====== DATASET EXTRACT

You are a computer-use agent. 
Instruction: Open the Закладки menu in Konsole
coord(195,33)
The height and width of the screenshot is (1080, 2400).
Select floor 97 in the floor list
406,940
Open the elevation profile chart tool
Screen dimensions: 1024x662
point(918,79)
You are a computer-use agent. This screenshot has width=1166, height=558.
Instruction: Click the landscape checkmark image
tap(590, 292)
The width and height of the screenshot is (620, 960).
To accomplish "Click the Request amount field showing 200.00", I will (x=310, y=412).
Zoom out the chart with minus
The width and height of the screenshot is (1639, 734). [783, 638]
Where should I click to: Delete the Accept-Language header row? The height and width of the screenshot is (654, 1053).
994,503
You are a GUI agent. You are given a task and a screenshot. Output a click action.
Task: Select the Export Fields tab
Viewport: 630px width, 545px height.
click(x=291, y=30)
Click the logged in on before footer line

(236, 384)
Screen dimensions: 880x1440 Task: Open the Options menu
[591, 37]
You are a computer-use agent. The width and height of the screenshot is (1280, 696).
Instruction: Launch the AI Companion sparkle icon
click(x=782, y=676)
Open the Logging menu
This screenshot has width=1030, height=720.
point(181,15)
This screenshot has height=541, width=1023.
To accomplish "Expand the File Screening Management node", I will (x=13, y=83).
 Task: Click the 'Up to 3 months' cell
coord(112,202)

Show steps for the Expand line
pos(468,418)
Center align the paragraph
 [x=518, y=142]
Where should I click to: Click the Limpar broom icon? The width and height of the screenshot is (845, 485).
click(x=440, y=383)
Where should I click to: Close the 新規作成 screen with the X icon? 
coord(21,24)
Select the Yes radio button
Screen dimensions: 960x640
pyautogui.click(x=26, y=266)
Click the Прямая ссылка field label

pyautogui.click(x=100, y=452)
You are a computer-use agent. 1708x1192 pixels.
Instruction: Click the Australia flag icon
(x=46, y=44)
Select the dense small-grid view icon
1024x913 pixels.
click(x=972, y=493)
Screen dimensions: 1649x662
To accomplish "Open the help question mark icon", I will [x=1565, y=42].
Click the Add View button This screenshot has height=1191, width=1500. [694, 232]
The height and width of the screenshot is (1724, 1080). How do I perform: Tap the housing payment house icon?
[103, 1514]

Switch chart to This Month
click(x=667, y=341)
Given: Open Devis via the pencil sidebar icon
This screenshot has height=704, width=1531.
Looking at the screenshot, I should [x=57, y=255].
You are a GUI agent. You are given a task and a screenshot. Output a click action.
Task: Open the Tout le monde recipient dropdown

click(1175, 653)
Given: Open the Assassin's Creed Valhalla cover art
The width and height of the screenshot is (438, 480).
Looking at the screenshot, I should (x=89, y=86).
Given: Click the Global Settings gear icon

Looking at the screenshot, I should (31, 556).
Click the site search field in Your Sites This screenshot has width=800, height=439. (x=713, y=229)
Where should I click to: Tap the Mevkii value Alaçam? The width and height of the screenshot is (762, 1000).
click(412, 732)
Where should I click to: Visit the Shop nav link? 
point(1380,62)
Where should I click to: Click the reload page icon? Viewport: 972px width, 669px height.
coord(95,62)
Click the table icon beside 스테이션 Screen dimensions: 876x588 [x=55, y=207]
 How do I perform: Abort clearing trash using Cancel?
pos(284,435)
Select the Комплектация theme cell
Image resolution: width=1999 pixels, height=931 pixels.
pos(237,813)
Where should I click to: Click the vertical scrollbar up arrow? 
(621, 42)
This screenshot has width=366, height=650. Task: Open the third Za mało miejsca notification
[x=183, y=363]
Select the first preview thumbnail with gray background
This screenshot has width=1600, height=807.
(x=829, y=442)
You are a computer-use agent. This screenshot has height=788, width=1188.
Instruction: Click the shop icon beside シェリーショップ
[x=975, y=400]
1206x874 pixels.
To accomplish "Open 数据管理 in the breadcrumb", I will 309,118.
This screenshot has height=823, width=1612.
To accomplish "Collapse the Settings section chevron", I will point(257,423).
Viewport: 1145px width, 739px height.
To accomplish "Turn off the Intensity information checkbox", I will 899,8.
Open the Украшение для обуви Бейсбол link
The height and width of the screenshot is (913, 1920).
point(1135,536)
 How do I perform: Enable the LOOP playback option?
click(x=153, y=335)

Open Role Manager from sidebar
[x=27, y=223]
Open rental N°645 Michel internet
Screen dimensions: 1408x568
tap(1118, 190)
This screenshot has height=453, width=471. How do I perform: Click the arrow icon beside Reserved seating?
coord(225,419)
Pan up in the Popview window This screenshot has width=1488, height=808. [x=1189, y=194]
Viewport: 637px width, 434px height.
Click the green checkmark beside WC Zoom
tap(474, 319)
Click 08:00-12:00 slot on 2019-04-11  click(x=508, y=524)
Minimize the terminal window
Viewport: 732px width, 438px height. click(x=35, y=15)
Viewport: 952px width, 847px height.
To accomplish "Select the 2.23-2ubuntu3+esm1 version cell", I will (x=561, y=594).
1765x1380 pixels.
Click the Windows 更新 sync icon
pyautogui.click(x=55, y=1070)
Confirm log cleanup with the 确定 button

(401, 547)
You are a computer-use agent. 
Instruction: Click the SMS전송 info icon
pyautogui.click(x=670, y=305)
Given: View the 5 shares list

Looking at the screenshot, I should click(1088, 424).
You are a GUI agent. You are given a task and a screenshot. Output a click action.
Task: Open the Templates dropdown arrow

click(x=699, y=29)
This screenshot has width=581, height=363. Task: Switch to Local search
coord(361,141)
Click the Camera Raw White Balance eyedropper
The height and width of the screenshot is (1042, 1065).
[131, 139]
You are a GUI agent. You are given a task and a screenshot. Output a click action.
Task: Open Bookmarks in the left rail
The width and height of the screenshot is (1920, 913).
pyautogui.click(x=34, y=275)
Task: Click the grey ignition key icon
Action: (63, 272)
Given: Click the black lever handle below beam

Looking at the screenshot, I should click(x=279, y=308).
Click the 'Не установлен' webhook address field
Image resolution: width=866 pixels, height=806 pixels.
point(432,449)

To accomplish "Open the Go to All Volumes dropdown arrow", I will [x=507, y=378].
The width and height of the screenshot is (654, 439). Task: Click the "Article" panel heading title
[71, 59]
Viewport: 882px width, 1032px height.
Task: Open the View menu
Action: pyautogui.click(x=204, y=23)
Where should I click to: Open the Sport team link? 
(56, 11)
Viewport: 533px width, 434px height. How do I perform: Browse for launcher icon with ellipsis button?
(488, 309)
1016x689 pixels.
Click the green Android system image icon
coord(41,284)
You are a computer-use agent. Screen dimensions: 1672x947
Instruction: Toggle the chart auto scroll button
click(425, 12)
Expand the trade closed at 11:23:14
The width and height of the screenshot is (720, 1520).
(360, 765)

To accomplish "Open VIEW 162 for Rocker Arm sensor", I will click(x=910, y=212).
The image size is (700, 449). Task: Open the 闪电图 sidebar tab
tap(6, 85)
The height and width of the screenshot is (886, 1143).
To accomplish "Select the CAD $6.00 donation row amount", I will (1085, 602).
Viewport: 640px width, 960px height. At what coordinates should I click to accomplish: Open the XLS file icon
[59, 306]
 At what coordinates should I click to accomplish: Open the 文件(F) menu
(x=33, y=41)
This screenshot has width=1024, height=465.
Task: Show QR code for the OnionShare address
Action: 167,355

============

WHAT THE EXERCISE ASKS |
In the entries above, the lines from the one bearing "This screenshot has height=453, width=471." up to and including the one bearing "Viewport: 637px width, 434px height." should be transcribed exactly; no other line is wanted.

ANSWER TO THIS TASK |
This screenshot has height=453, width=471. How do I perform: Click the arrow icon beside Reserved seating?
coord(225,419)
Pan up in the Popview window This screenshot has width=1488, height=808. [x=1189, y=194]
Viewport: 637px width, 434px height.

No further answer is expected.